Sharing your weirdness is one thing. Not excepting the weirdness of others is another. One of Howard’s main faults was that he had a set-in-stone idea of what his life would be like with his two women. It would be his fantasy, exactly as he had planned it out. There would be set roles. There would be jobs and duties for all three of them.
Howard was also extremely rigid about money (cheap beyond cheap), food (more weirdness), and, well, he always did things the same way, and that was the way he liked things. That is the way he insisted on things.
Yes, despite the weirdness, people liked Howard. And because of his weirdness he was the last person they’d want to fix up their female friends with.
Howard went on a quest to find two women to share his life and bed with. Since he didn’t go to bars, clubs, or any event where he’d have to spend money his options were limited. He also didn’t tell most of his friends about his plan.
This was back before the days of the Internet, so he started looking for ads in newspapers and magazines.
To make a long sad story short, Howard was conned more than once. He wrote women. They wrote back and sent photos. They told him everything he wanted to know. They took his money and he never heard from them again. It happened again, and again, and again.

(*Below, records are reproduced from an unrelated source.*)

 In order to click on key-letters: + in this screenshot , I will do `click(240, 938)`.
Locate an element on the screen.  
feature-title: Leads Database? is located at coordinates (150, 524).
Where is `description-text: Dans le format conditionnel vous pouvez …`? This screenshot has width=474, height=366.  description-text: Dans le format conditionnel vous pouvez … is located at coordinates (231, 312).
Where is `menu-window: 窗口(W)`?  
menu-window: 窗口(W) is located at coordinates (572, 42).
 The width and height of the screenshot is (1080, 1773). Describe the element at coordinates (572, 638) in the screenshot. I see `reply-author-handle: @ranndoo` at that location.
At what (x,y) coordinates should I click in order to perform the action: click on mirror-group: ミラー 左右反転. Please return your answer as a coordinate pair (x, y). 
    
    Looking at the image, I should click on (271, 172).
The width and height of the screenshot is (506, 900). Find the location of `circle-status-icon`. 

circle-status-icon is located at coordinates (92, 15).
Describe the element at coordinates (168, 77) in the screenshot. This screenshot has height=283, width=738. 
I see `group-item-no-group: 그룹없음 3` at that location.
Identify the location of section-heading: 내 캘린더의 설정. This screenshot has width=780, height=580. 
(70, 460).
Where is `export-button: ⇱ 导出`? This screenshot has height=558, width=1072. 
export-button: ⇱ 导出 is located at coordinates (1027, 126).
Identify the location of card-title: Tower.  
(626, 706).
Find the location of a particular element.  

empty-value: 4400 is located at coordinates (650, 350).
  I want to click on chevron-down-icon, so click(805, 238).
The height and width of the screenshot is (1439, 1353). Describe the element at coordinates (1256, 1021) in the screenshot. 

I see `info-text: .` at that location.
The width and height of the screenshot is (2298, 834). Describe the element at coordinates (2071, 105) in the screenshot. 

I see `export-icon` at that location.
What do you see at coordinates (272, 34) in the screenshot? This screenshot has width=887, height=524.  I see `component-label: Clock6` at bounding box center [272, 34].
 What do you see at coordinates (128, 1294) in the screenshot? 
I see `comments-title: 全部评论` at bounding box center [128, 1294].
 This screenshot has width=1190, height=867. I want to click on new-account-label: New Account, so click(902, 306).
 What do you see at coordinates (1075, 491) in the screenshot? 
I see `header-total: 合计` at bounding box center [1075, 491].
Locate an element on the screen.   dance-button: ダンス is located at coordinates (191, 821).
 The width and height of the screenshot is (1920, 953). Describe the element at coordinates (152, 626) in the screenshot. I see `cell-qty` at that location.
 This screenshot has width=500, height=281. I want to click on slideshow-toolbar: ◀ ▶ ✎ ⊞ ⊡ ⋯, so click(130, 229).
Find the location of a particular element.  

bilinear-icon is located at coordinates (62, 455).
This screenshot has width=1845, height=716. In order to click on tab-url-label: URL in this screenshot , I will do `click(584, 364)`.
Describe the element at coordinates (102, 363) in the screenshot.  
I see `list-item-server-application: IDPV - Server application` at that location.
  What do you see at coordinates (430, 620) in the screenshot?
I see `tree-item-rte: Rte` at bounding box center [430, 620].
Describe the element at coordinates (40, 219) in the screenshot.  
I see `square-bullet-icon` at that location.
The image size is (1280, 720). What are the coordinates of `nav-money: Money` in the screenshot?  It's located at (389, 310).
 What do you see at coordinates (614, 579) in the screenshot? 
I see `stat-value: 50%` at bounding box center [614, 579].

Jump to 2021. I have a friend, Phil, who says he is engaged to a woman he met online. He has never met her in person. She is extraordinarily attractive – far more attractive than he is. She is young. She isn’t real. Everyone knows she isn’t real. She has no footprint. No online friends. There is no record of her anywhere on the Internet. Yet, Phil says he will marry her soon, in London. He tells everyone that if they say anything about her that is not in his fantasy then he will no longer be their friend. Like Howard, this is a man who has been single forever and allows himself to be preyed upon by con artists, who know there is a certain type of man who thinks he can attract perfection. Perfection for him might be a woman who lives in his own town, who isn’t beautiful, but is pretty in her own way, and will talk for hours about anything. She might not be perfect but she is kind and people like her. She is real.
I also have a few female friends who cry over the fact that they have never found true love. The problem is that they were never looking for true love. They were looking for their ideal of a perfect man. They were looking for money. They were looking for status. They were looking for someone to take care of them. They were looking for Doris Day and Rock Hudson tied up in a pretty bow.
Life is messy. Life is hard. Life is unpredictable. Relationships take work. Relationships that work take a lot of give and take. Relationships take flexibility. People change as relationships change. If you don’t want to be alone you have to build a dream with someone. Dreams don’t work in a vacuum.
So many men are looking for a swimsuit model and miss their match who is working in the bakery at the local supermarket. Women are looking for a doctor. Go to medical school and BE a doctor yourself. Then look for someone who makes you laugh. He might be a mechanic, or a high school English teacher, or the owner of a frame shop.
And like anything… if it is too good to be true it probably is. Or I’ll just be blunt and say “DON’T BE STUPID.” You’re a smart adult. If you’re going to be weird, and selfish, and immature, and needy don’t expect your friends and family to feel sorry for you after they’ve emotionally bailed you out for the 23rd time.
Then again, some people never learn from their mistakes. The pull of the fantasy is too strong. Unfortunately for some there is no cure.